● **Your goal**:
Send back every record word for word, with nothing missing.

● **Provided data**:
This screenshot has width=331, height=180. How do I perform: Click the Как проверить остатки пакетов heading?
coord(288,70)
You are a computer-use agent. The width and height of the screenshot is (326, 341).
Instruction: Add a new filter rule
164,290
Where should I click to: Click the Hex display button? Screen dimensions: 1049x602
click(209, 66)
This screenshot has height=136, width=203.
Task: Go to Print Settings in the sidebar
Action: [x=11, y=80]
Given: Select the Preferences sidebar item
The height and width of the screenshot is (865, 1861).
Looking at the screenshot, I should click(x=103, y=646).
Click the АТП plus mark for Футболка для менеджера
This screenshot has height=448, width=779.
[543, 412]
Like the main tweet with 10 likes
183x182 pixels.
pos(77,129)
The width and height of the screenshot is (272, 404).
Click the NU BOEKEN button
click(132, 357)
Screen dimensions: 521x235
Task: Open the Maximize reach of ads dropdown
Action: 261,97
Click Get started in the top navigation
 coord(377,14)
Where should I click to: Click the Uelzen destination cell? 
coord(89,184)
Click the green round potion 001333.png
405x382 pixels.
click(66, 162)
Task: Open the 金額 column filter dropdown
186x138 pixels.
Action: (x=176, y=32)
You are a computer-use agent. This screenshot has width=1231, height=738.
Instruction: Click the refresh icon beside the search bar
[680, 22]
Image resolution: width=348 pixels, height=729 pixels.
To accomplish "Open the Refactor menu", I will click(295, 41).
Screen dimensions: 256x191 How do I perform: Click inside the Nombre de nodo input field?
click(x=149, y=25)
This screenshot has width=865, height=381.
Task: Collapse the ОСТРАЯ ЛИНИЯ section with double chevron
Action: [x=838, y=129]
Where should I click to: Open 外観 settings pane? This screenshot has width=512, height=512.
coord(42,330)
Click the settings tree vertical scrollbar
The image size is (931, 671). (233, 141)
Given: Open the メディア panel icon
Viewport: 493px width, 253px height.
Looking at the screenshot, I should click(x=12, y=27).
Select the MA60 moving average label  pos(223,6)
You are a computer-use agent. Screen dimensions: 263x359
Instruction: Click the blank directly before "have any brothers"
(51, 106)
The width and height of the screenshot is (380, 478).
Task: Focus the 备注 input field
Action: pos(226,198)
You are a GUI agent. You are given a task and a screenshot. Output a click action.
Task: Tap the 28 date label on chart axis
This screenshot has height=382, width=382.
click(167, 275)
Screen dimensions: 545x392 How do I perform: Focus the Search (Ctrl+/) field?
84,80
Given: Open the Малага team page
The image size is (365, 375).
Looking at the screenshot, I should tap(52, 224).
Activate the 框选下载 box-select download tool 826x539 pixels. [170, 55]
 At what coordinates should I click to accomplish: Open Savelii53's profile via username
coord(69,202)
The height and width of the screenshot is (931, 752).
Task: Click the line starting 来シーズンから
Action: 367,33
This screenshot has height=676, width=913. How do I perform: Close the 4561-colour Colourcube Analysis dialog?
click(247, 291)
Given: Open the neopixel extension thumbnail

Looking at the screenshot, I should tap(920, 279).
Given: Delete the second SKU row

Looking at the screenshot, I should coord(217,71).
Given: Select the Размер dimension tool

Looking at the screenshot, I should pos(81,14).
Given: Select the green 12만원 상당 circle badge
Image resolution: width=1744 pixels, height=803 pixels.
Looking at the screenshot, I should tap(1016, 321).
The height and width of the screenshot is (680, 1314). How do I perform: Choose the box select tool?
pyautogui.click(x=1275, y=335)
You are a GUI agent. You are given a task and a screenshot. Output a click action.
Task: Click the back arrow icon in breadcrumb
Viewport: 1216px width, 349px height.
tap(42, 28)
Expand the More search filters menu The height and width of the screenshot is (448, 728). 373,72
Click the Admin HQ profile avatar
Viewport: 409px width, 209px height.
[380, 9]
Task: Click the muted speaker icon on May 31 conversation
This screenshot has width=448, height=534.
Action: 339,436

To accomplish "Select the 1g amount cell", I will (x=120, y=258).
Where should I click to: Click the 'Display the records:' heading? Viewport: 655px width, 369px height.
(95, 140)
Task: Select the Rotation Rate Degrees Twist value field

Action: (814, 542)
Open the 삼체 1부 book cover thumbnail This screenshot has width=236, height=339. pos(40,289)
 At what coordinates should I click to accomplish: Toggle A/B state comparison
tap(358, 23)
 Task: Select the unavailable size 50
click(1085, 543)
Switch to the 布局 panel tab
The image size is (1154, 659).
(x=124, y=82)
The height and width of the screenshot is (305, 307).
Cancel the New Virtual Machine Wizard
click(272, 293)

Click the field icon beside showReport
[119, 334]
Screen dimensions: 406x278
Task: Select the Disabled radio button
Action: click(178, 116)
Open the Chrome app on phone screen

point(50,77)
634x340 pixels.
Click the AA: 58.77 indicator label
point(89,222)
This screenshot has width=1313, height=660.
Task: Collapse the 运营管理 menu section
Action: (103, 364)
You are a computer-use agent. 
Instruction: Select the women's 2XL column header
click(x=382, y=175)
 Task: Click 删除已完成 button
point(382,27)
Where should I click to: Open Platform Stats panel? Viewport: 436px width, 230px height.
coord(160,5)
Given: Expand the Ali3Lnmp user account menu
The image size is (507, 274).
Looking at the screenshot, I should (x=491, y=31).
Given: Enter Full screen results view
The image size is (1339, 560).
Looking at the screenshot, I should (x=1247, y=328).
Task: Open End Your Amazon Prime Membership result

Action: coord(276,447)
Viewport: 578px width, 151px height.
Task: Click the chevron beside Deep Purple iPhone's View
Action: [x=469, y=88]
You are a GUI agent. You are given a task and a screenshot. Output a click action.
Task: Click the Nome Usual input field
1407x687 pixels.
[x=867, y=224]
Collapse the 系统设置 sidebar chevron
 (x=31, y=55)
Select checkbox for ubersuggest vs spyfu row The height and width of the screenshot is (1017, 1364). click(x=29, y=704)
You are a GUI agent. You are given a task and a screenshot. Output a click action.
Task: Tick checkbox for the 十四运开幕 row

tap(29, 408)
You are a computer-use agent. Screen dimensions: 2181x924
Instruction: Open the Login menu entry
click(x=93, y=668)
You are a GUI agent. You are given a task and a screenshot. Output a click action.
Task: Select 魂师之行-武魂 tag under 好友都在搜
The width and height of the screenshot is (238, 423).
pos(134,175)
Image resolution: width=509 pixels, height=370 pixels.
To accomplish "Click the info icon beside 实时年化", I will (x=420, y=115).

● **Answer section**:
This screenshot has width=331, height=180. How do I perform: Click the Как проверить остатки пакетов heading?
coord(288,70)
You are a computer-use agent. The width and height of the screenshot is (326, 341).
Instruction: Add a new filter rule
164,290
Where should I click to: Click the Hex display button? Screen dimensions: 1049x602
click(209, 66)
This screenshot has height=136, width=203.
Task: Go to Print Settings in the sidebar
Action: [x=11, y=80]
Given: Select the Preferences sidebar item
The height and width of the screenshot is (865, 1861).
Looking at the screenshot, I should click(x=103, y=646).
Click the АТП plus mark for Футболка для менеджера
This screenshot has height=448, width=779.
[543, 412]
Like the main tweet with 10 likes
183x182 pixels.
pos(77,129)
The width and height of the screenshot is (272, 404).
Click the NU BOEKEN button
click(132, 357)
Screen dimensions: 521x235
Task: Open the Maximize reach of ads dropdown
Action: 261,97
Click Get started in the top navigation
 coord(377,14)
Where should I click to: Click the Uelzen destination cell? 
coord(89,184)
Click the green round potion 001333.png
405x382 pixels.
click(66, 162)
Task: Open the 金額 column filter dropdown
186x138 pixels.
Action: (x=176, y=32)
You are a computer-use agent. This screenshot has width=1231, height=738.
Instruction: Click the refresh icon beside the search bar
[680, 22]
Image resolution: width=348 pixels, height=729 pixels.
To accomplish "Open the Refactor menu", I will click(295, 41).
Screen dimensions: 256x191 How do I perform: Click inside the Nombre de nodo input field?
click(x=149, y=25)
This screenshot has width=865, height=381.
Task: Collapse the ОСТРАЯ ЛИНИЯ section with double chevron
Action: [x=838, y=129]
Where should I click to: Open 外観 settings pane? This screenshot has width=512, height=512.
coord(42,330)
Click the settings tree vertical scrollbar
The image size is (931, 671). (233, 141)
Given: Open the メディア panel icon
Viewport: 493px width, 253px height.
Looking at the screenshot, I should click(x=12, y=27).
Select the MA60 moving average label  pos(223,6)
You are a computer-use agent. Screen dimensions: 263x359
Instruction: Click the blank directly before "have any brothers"
(51, 106)
The width and height of the screenshot is (380, 478).
Task: Focus the 备注 input field
Action: pos(226,198)
You are a GUI agent. You are given a task and a screenshot. Output a click action.
Task: Tap the 28 date label on chart axis
This screenshot has height=382, width=382.
click(167, 275)
Screen dimensions: 545x392 How do I perform: Focus the Search (Ctrl+/) field?
84,80
Given: Open the Малага team page
The image size is (365, 375).
Looking at the screenshot, I should tap(52, 224).
Activate the 框选下载 box-select download tool 826x539 pixels. [170, 55]
 At what coordinates should I click to accomplish: Open Savelii53's profile via username
coord(69,202)
The height and width of the screenshot is (931, 752).
Task: Click the line starting 来シーズンから
Action: 367,33
This screenshot has height=676, width=913. How do I perform: Close the 4561-colour Colourcube Analysis dialog?
click(247, 291)
Given: Open the neopixel extension thumbnail

Looking at the screenshot, I should tap(920, 279).
Given: Delete the second SKU row

Looking at the screenshot, I should coord(217,71).
Given: Select the Размер dimension tool

Looking at the screenshot, I should pos(81,14).
Given: Select the green 12만원 상당 circle badge
Image resolution: width=1744 pixels, height=803 pixels.
Looking at the screenshot, I should tap(1016, 321).
The height and width of the screenshot is (680, 1314). How do I perform: Choose the box select tool?
pyautogui.click(x=1275, y=335)
You are a GUI agent. You are given a task and a screenshot. Output a click action.
Task: Click the back arrow icon in breadcrumb
Viewport: 1216px width, 349px height.
tap(42, 28)
Expand the More search filters menu The height and width of the screenshot is (448, 728). 373,72
Click the Admin HQ profile avatar
Viewport: 409px width, 209px height.
[380, 9]
Task: Click the muted speaker icon on May 31 conversation
This screenshot has width=448, height=534.
Action: 339,436

To accomplish "Select the 1g amount cell", I will (x=120, y=258).
Where should I click to: Click the 'Display the records:' heading? Viewport: 655px width, 369px height.
(95, 140)
Task: Select the Rotation Rate Degrees Twist value field

Action: (814, 542)
Open the 삼체 1부 book cover thumbnail This screenshot has width=236, height=339. pos(40,289)
 At what coordinates should I click to accomplish: Toggle A/B state comparison
tap(358, 23)
 Task: Select the unavailable size 50
click(1085, 543)
Switch to the 布局 panel tab
The image size is (1154, 659).
(x=124, y=82)
The height and width of the screenshot is (305, 307).
Cancel the New Virtual Machine Wizard
click(272, 293)

Click the field icon beside showReport
[119, 334]
Screen dimensions: 406x278
Task: Select the Disabled radio button
Action: click(178, 116)
Open the Chrome app on phone screen

point(50,77)
634x340 pixels.
Click the AA: 58.77 indicator label
point(89,222)
This screenshot has width=1313, height=660.
Task: Collapse the 运营管理 menu section
Action: (103, 364)
You are a computer-use agent. 
Instruction: Select the women's 2XL column header
click(x=382, y=175)
 Task: Click 删除已完成 button
point(382,27)
Where should I click to: Open Platform Stats panel? Viewport: 436px width, 230px height.
coord(160,5)
Given: Expand the Ali3Lnmp user account menu
The image size is (507, 274).
Looking at the screenshot, I should (x=491, y=31).
Given: Enter Full screen results view
The image size is (1339, 560).
Looking at the screenshot, I should (x=1247, y=328).
Task: Open End Your Amazon Prime Membership result

Action: coord(276,447)
Viewport: 578px width, 151px height.
Task: Click the chevron beside Deep Purple iPhone's View
Action: [x=469, y=88]
You are a GUI agent. You are given a task and a screenshot. Output a click action.
Task: Click the Nome Usual input field
1407x687 pixels.
[x=867, y=224]
Collapse the 系统设置 sidebar chevron
 (x=31, y=55)
Select checkbox for ubersuggest vs spyfu row The height and width of the screenshot is (1017, 1364). click(x=29, y=704)
You are a GUI agent. You are given a task and a screenshot. Output a click action.
Task: Tick checkbox for the 十四运开幕 row

tap(29, 408)
You are a computer-use agent. Screen dimensions: 2181x924
Instruction: Open the Login menu entry
click(x=93, y=668)
You are a GUI agent. You are given a task and a screenshot. Output a click action.
Task: Select 魂师之行-武魂 tag under 好友都在搜
The width and height of the screenshot is (238, 423).
pos(134,175)
Image resolution: width=509 pixels, height=370 pixels.
To accomplish "Click the info icon beside 实时年化", I will (x=420, y=115).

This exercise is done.